• [作業指示 1]
看護記録のうち、「全身の筋肉痛かなり強い様子。」を含む言葉で始まり「汚染し、それをいじっている。」で終わる部分を、一字一句変えずに書き写してください。
• [作業指示 2]
看護記録の最後の記載のあとを引き継いで、続きを書いてください。

• [元の文章]

7月28日に始まった慎吾さんに対するECT、2クール目。16回のうち7回施行後の経過をさらに続ける。



7月30日看護記録

6時 目覚め不良。

9時 自分でトイレ歩行し、歩けず、転倒する(外傷なし)。疼痛のためなかなか動けず。

 全身の筋肉痛かなり強い様子。

 シーツ交換、タッチガード装着。


10時30分 ギャッジアップして、朝食摂取し始めるが、飲みこみにくさ、むせあり。


13時 オムツ内、便失禁あり。下剤便。

  昼食促すも、目覚めず。


16時 夕食セッティングすると、自分から食べようとするも、手づかみで、コップもしっかり持てず、寝具を汚染し、それをいじっている。

 眠気強く、ろれつも回らず、何を話しているのか聞きとれない。


20時 喘鳴強いため、四肢抑制し、Ns2人がかりで吸引する。






7月31日看護記録

6時 目覚め不良。

8時 尿意訴え、尿器当てようとするも、トイレでなければ出ないと言い、払いのけてしまう。

10時40分 ろれつ回らず、聞き取れない。

• [資料一覧]

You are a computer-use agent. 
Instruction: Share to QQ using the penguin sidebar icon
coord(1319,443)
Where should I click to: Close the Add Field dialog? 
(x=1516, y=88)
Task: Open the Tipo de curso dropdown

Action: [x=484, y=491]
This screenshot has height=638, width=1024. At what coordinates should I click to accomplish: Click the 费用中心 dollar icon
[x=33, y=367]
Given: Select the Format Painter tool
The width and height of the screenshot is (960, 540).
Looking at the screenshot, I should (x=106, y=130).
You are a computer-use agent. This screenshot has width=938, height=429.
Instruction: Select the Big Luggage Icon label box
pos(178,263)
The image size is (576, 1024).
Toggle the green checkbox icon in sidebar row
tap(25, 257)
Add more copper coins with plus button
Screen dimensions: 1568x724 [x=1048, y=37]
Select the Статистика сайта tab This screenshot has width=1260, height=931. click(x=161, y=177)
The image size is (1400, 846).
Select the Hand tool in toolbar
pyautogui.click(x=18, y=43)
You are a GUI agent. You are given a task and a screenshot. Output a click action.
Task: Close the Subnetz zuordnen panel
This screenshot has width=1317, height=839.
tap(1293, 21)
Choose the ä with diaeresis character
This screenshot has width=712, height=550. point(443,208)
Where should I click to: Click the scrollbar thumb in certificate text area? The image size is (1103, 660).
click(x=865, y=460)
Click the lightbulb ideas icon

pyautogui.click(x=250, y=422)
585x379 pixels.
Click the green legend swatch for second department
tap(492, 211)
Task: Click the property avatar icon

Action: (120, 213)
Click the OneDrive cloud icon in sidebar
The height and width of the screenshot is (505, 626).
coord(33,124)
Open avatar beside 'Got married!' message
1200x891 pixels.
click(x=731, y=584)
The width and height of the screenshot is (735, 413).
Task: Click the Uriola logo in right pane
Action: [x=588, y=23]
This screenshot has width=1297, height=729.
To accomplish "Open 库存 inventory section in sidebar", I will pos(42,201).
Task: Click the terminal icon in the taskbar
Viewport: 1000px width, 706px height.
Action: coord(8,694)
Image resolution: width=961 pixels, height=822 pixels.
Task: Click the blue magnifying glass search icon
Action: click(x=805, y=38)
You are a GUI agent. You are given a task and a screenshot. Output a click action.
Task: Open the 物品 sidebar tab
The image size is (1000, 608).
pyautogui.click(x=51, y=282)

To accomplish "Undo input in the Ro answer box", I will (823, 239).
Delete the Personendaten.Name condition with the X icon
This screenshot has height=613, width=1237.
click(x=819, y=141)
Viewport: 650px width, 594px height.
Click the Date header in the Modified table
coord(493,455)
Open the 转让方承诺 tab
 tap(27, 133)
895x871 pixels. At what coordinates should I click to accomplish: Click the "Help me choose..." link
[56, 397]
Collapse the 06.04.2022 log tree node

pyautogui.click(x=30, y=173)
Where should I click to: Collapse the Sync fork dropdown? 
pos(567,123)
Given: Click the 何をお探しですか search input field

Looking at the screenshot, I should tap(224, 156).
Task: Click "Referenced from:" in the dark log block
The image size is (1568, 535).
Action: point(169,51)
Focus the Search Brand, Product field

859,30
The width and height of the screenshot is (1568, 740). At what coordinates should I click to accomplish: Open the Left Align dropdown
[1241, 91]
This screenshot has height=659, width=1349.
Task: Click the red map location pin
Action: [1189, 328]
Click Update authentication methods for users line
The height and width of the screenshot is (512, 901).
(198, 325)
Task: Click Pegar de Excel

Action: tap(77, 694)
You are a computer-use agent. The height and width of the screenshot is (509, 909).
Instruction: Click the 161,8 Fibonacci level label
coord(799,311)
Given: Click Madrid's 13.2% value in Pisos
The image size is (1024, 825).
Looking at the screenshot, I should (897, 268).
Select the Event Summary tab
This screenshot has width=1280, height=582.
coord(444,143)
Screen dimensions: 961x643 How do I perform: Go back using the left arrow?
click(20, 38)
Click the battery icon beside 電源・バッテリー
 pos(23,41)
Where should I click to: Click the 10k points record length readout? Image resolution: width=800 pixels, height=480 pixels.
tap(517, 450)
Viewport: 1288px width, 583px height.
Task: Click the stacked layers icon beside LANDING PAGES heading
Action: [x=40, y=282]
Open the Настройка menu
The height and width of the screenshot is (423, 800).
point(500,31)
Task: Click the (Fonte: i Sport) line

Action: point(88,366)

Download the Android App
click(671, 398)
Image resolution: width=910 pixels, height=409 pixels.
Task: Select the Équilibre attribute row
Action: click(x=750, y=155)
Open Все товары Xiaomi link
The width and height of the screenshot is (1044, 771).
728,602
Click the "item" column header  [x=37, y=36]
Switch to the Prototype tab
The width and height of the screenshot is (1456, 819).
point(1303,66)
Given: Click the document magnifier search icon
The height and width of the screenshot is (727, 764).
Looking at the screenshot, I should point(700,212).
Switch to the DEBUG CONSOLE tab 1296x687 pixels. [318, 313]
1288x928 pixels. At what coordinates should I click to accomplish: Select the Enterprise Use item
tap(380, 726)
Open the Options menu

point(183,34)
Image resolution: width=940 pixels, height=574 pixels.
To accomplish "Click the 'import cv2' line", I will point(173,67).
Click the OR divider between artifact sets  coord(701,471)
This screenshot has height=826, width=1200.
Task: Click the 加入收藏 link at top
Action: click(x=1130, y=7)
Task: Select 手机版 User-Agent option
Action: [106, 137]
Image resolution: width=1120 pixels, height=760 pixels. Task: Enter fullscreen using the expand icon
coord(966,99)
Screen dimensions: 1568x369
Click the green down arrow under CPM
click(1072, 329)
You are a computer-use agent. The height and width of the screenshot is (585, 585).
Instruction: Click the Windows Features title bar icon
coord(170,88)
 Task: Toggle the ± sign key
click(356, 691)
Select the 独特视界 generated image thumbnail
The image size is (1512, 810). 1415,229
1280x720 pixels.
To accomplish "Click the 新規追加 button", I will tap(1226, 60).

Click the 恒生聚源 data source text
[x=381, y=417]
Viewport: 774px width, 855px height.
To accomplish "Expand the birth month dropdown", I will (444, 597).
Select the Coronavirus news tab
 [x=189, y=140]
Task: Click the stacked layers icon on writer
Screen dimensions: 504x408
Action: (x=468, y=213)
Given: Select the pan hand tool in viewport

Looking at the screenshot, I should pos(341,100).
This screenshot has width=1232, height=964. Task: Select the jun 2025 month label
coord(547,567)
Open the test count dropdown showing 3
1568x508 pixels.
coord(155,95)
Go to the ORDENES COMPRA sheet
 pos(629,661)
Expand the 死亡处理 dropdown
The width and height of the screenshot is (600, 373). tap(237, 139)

• [回答 1]
全身の筋肉痛かなり強い様子。

 シーツ交換、タッチガード装着。


10時30分 ギャッジアップして、朝食摂取し始めるが、飲みこみにくさ、むせあり。


13時 オムツ内、便失禁あり。下剤便。

  昼食促すも、目覚めず。


16時 夕食セッティングすると、自分から食べようとするも、手づかみで、コップもしっかり持てず、寝具を汚染し、それをいじっている。

• [回答 2]
19時30分 筋肉痛のためか体にさわると怒り出し、攻撃的となる。眠っている。

20時30分 薬促すが拒否的。何とか促して飲むが、サイレース、ユーロジンだけ。

 おむつ装着、タッチガード装着



8月1日看護記録

6時 休憩室の付近をウロウロしている。



10時30分 610号室へ入室スムース

10時35分 Dr○○より、イソゾール+硫酸アトロピン施行される。

 ECT 100ボルト 3秒 3回 ⑧⑨⑩施行。

 3回ともクランプ良好。呼吸回復 27-42秒要す。

 1回終了後、歯肉出血少量あり。2,3回目はなし。1かい終了後、両下肢抑制。

 3回終了後四肢抑制する。



14時 声かけすると開眼する。ブツブツと話をするが、ろれつ回らず聞き取れず。

14時20分 昼食半介助にて。自分でも摂取しようとするが、右上腕の疼痛訴え、口元までなかなかはしを持っていけず。ぼーっとしながら摂取する。


20時20分「トイレはどこですか?」

 トイレ教えると、自分で行き、尿多量にあり。

22時 タッチガード装着





8月2日看護記録

6時 目覚め不良。

7時 声かけには目覚めるが、起きてこず。朝食、トイレ促すが、まったく起きようとしない。


9時15分 トイレに歩いていくが、ふらつき強い。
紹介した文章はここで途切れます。